Verilen metin:
Total Pageviews

Friday, 30 January 2015

TRANS SIBIRIA GEZI NOTLARI -9







                          TRANS SIBIRIA GEZI NOTLARI FROM ULAN UDE TO PEKIN






             TREN ULAN UDE’DEN PEKIN’E;


Öğle üzeri otelden ayrılıp tren istasyonuna geldim. Bu güzel şehre  hoşçakal dedikten sonra  tren garindan içeri girdim, pano bizim tren saatini üç olarak gosteriyordu. Tren garında biraz zaman gecirip, bir kaç tane kartpostal aldıktan sonra perona gittim.  020 numaralı trene bineceğiz. Aslında bütün okuduklarımda Trans-Sibirya trenlerinin içinde en iyisi 02 numaralı tren yazıyordu. Ama gördüm ki 020 numaralı tren çok daha iyi. Trene binmeden önce görevli (ki- yine bayan) pasaportları kontrol edip biletlerimizi aldı. İnsani rahatsız edecek kadar  tavırları sert bir kadın.



              Kalacağımız kompartımana yerleştik, yol boyunca ihtiyacım olacak, yiyecek, çay, kahve ve termosu yanıma alıp bavulları kapının üstündeki çıkıntıya yerleştirdim. Saat tam 15.00 de tren hareket etti,  böylece hemen hemen üç gün sürecek Pekin yolculuğumuz baslamış oldu. Kaldığım kompartıman  dort kisilik, ama bütün vagonda Çin’li bir ailenin hariçinde kimse yok.


              Vagonun ilk girişinde ki sıcak su tankının karşısındaki kompartımanda da vagon  görevlileri kalıyor.  ikiside son derece soğuk.
               Biraz sonra soğuk su almak için gittiğim sıcak su tankının yanında soğuk su   yoktu.  Görevli kadına soğuk suyu sorduğumda su olmadığını söyledi ve bana gazlı su satmaya çalıştı, istemedim yan vagona geçip oradan soğuk su aldım ama bu sefer ordaki görevlinin ters ters bakısını üstümde hissettim. .  Zaten ertesi gün tekrar su almaya gittiğimde de vermedi.  Gezinin başından beri bu tür davranış biçimine alışmıştım artık, çok fazla üzerinde durmadım. Bütün bu olumsuzluklar beni çok fazla etkilemiyordu 



Trende ilk günümü kitap okuyarak, fotoğraf çekerek  geçirdim, bütün vagon bize aitti, tuvaletler ve koridorlar çok temiz, Akşam marketten aldıklarımla karnımı doyurdum, süt bozulmadan bir termos dolusu kahve yaptım.

Görev A:
Ulan Ude'den Pekin'e tren yolculuğunu anlatan metne göre tren saat kaçta hareket etti?
Görev B:
Ulan Ude'den Pekin'e tren yolculuğu metninden "TREN ULAN UDE’DEN" ile "sert bir kadın." arasındaki bölümü, iki uç da dahil, aynen yeniden yazın.
Satırlar, metinden ayrı ve bağımsız bir malzemedir.

Veri kesiti:

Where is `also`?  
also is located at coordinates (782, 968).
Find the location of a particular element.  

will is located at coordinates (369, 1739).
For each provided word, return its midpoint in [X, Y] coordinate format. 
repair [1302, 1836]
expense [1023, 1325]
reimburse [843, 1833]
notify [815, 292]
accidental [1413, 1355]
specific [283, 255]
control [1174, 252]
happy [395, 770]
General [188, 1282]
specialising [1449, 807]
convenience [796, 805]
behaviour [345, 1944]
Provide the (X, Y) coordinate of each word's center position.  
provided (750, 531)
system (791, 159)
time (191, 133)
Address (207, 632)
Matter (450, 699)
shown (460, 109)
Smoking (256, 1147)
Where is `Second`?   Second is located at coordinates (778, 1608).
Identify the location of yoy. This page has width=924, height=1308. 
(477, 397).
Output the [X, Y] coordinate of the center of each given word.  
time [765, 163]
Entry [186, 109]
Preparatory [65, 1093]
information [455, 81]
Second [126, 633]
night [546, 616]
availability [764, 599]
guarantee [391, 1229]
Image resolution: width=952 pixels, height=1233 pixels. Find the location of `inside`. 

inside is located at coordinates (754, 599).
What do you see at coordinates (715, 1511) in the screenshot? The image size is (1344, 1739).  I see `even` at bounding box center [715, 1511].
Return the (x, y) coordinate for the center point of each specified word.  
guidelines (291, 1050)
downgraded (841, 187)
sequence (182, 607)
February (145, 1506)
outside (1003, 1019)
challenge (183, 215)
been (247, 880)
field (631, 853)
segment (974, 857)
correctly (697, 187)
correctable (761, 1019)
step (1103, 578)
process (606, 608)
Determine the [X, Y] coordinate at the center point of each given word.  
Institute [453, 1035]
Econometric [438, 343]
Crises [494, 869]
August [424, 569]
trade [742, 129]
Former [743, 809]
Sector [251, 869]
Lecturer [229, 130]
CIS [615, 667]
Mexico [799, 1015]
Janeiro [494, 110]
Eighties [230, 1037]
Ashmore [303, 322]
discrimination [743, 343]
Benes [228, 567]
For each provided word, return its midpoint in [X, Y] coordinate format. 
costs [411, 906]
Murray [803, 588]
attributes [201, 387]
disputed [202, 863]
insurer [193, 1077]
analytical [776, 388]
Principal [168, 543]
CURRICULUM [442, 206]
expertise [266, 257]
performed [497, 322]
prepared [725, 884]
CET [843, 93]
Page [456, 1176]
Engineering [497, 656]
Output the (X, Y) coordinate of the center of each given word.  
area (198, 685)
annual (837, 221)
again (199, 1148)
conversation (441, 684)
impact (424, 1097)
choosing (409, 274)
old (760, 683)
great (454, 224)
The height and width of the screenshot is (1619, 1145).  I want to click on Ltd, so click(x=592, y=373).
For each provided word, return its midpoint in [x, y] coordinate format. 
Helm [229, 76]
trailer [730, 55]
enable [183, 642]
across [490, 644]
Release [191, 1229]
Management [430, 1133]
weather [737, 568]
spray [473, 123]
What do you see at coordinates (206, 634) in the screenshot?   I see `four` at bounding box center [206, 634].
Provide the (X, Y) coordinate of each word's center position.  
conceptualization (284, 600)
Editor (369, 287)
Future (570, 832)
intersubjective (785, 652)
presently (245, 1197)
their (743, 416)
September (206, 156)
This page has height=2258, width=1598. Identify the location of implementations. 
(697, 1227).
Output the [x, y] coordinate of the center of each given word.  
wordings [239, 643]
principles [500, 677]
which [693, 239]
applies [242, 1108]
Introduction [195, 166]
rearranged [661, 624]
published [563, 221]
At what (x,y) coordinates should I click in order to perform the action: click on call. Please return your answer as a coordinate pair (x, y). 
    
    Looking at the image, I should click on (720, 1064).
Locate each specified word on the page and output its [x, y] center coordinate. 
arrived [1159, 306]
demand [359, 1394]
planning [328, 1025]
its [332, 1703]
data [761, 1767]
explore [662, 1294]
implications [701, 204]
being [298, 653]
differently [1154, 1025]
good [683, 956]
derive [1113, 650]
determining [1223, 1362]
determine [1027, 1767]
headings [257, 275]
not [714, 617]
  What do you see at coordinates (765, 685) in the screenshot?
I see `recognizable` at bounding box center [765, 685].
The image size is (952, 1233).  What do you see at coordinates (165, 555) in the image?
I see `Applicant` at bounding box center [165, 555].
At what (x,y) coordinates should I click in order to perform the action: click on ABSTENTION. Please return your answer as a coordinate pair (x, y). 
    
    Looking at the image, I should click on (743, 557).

Doğru yanıt A:
Saat tam 15.00'te.

Doğru yanıt B:
TREN ULAN UDE’DEN PEKIN’E;


Öğle üzeri otelden ayrılıp tren istasyonuna geldim. Bu güzel şehre  hoşçakal dedikten sonra  tren garindan içeri girdim, pano bizim tren saatini üç olarak gosteriyordu. Tren garında biraz zaman gecirip, bir kaç tane kartpostal aldıktan sonra perona gittim.  020 numaralı trene bineceğiz. Aslında bütün okuduklarımda Trans-Sibirya trenlerinin içinde en iyisi 02 numaralı tren yazıyordu. Ama gördüm ki 020 numaralı tren çok daha iyi. Trene binmeden önce görevli (ki- yine bayan) pasaportları kontrol edip biletlerimizi aldı. İnsani rahatsız edecek kadar  tavırları sert bir kadın.